AR(2)-GARCH(1,2) VaR

# *************************************************
#                      Inputs 
# *************************************************
# confidence level 
alpha <- 0.05   
# *************************************************
# Quantile standard normal
q_alpha <- qnorm(alpha)
# Value at risk
VaR_alpha <- mu_t + sqrt(sigma2_t) * q_alpha
# Empiric quantile 
q_alpha_emp <- quantile(u_t, probs = alpha)
# Empiric Value at risk
VaR_emp <- mu + sqrt(sigma2_t) * q_alpha_emp

Figure 26.2: AR(2)-GARCH(1,2) simulation with theoric (red) VaR at \(\alpha = 0.05\).
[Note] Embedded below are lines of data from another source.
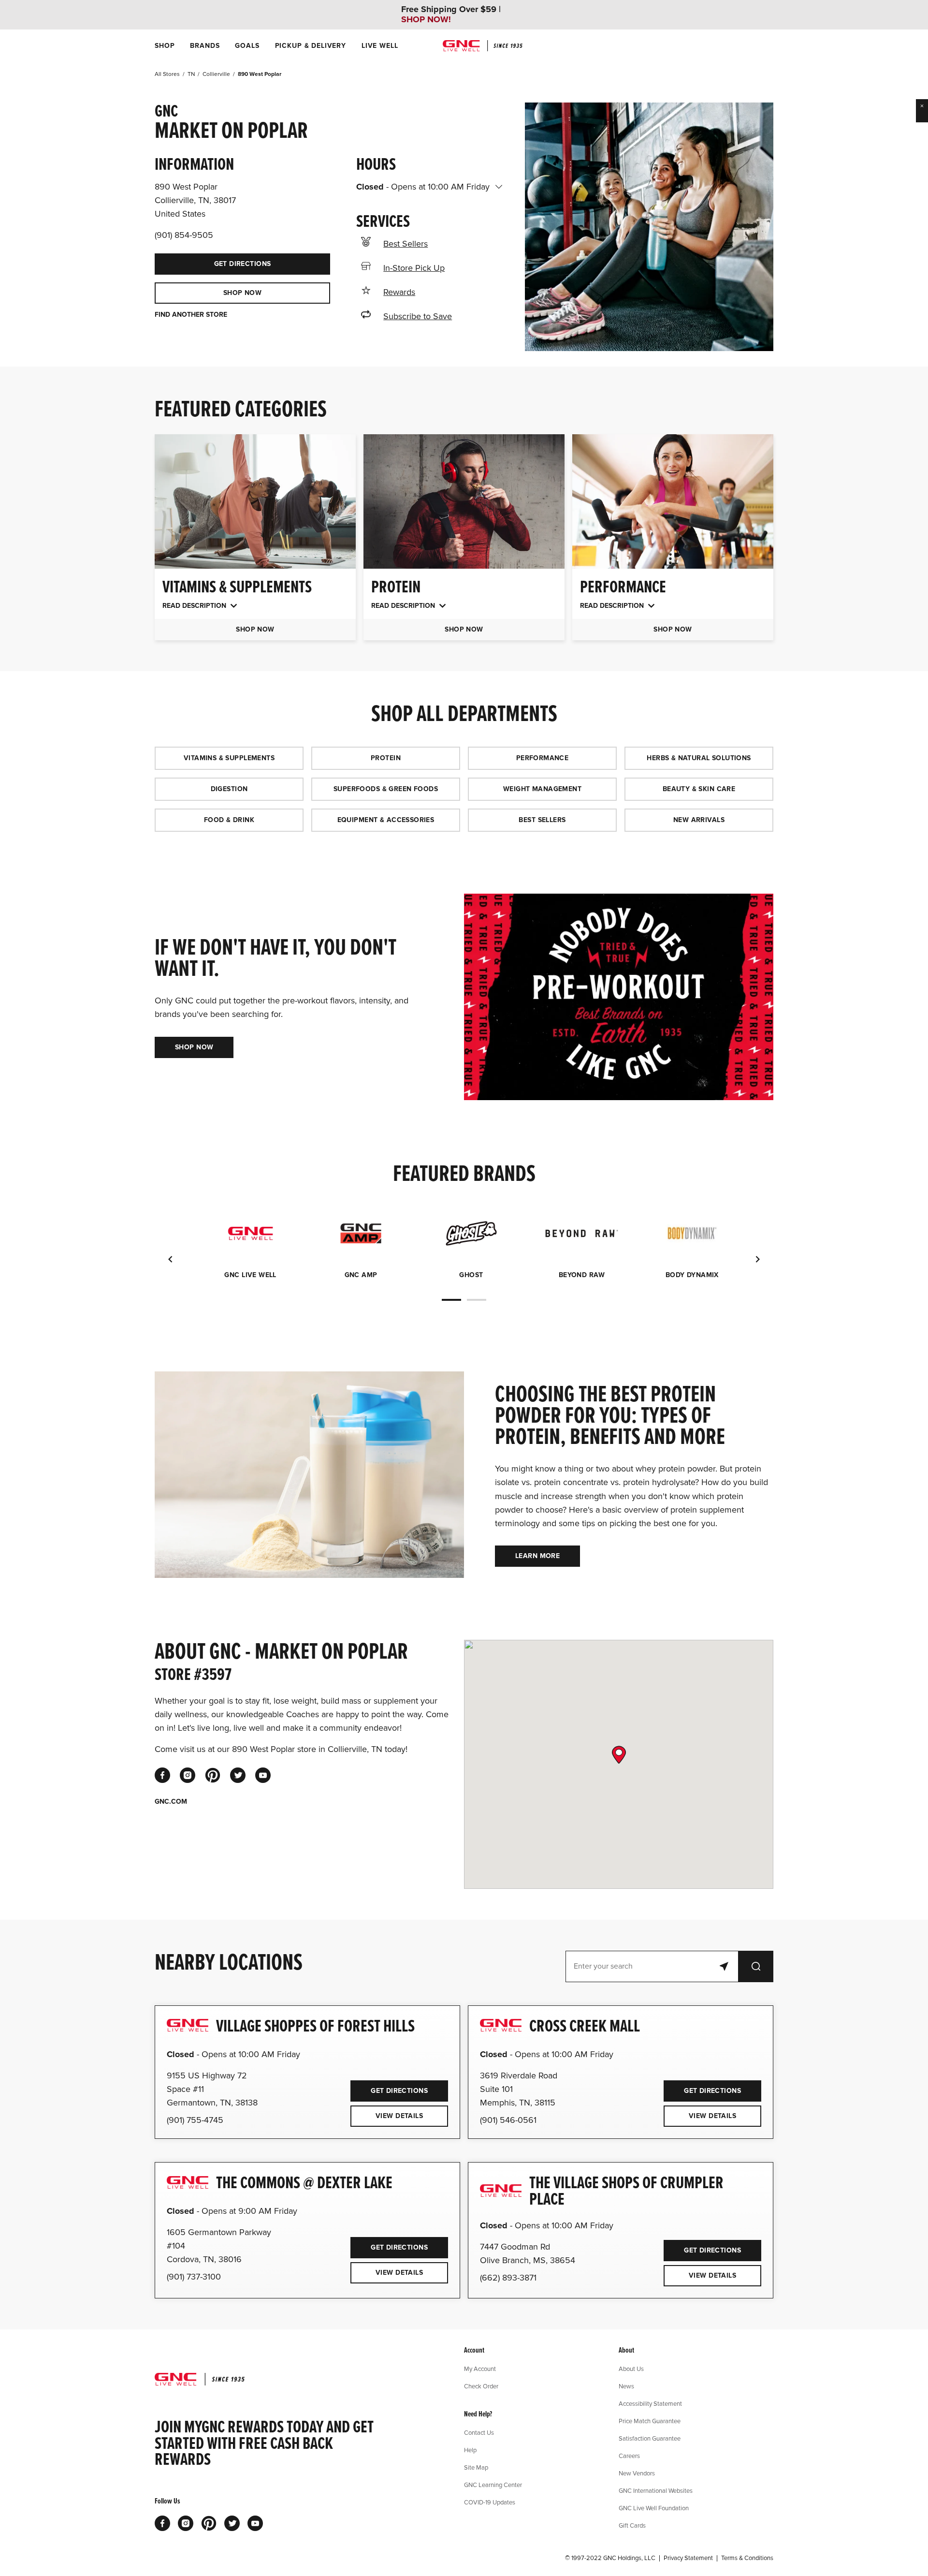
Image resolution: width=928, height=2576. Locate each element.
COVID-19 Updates (489, 2502)
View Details (399, 2116)
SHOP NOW (242, 293)
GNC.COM (171, 1801)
Finally, let’s perform a test on the number of violations.

VaR test

# Violation of the VaR
Vt <- ifelse(Xt < VaR_alpha, 1, 0)
Vt[1:3] <- 0
# Theoric variance
v_theoric <- alpha*(1-alpha)
# Empiric variance
v_empiric <- (sum(Vt)/t_bar)*(1 - sum(Vt)/t_bar)
# Standardized number of violations
Sn <- sum((Vt - alpha)/sqrt(v_theoric))
# Statistic test (NV_1)
T1 <- (1/sqrt(t_bar)) * Sn
# Statistic test (NV_2)
T2 <- sqrt(v_theoric/v_empiric) * T1
# Rejection level 
t_alpha <- qnorm(alpha / 2)

\[n\]	\[\alpha\]	\[\frac{N_n}{n}\]	\[t_{\alpha/2}\]	\[\text{T}_1^{\alpha}\]	\[\text{T}_2^{\alpha}\]	\[t_{\alpha/2}\]	\[\mathcal{H}_0(\text{T}_1)\]	\[\mathcal{H}_0(\text{T}_2)\]
5000	5%	5.6%	-1.96	1.947	1.845	1.96	Non-Rejected	Non-Rejected

Table 26.2: Test for a Student-\(t\) with 25 degrees of freedom at \(\alpha = 0.05\) on the number of violations of the theoric VaR at \(\alpha = 0.05\).

VaR test is rejected

Example 26.3 Let’s consider an AR(2)-GARCH(1,2) process of the form \[ \begin{aligned} & {} Y_t = \mu + \phi_1 Y_{t-1} + \phi_2 Y_{t-2} + e_t \\ & e_t = \sigma_t u_t \\ & \sigma_t^2 = \omega + \alpha_1 e_{t-1}^{2} + \beta_1 \sigma_{t-1}^{2} + \beta_2 \sigma_{t-2}^{2} \end{aligned} \] where \(u_t \sim \mathcal{t}(5)\), namely we simulate Student-t residuals with distribution far away with respect to the normal one.